§ **TASK TO COMPLETE**: Print, from the listing below, the lines starting at the line containing "お腹まわりが痩せない原因は骨盤と歩き方？！ (65, 2051)" and ending at the line containing "карте (1689, 373)", exactly as they stand, and print nothing else.

§ **GIVEN DATA**:
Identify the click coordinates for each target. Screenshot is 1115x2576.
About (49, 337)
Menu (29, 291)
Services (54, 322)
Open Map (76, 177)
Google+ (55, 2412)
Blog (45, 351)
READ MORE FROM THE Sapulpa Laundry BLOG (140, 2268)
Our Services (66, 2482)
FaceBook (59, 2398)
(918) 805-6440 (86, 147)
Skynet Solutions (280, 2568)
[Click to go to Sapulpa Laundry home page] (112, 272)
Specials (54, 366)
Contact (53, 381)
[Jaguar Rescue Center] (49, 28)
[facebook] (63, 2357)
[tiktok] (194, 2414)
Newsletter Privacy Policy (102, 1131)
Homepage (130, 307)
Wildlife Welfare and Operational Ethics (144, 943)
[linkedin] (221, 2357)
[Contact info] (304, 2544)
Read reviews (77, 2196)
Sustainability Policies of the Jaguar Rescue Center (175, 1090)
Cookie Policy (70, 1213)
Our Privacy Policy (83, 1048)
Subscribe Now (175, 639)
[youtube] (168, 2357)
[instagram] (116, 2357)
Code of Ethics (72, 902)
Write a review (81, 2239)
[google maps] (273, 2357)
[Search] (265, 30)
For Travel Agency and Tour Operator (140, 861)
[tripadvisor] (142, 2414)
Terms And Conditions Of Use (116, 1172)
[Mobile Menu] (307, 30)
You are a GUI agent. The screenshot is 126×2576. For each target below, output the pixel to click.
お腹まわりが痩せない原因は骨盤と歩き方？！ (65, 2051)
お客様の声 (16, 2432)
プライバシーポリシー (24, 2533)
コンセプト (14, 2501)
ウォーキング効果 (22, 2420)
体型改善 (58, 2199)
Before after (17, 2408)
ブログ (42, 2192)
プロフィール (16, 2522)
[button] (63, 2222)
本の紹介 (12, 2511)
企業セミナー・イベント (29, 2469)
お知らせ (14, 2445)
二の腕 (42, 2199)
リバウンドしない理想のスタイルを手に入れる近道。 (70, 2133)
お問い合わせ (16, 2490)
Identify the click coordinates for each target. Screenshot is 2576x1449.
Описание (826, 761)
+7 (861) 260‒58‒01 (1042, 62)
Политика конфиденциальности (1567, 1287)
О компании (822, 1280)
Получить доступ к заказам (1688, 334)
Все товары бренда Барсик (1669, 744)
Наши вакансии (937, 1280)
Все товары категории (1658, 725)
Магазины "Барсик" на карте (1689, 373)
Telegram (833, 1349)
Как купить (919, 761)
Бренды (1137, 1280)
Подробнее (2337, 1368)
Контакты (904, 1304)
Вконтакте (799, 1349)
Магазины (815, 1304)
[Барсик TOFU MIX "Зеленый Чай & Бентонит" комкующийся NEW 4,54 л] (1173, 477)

§ **TASK OUTPUT**:
お腹まわりが痩せない原因は骨盤と歩き方？！ (65, 2051)
お客様の声 (16, 2432)
プライバシーポリシー (24, 2533)
コンセプト (14, 2501)
ウォーキング効果 (22, 2420)
体型改善 (58, 2199)
Before after (17, 2408)
ブログ (42, 2192)
プロフィール (16, 2522)
[button] (63, 2222)
本の紹介 (12, 2511)
企業セミナー・イベント (29, 2469)
お知らせ (14, 2445)
二の腕 (42, 2199)
リバウンドしない理想のスタイルを手に入れる近道。 (70, 2133)
お問い合わせ (16, 2490)
Identify the click coordinates for each target. Screenshot is 2576x1449.
Описание (826, 761)
+7 (861) 260‒58‒01 (1042, 62)
Политика конфиденциальности (1567, 1287)
О компании (822, 1280)
Получить доступ к заказам (1688, 334)
Все товары бренда Барсик (1669, 744)
Наши вакансии (937, 1280)
Все товары категории (1658, 725)
Магазины "Барсик" на карте (1689, 373)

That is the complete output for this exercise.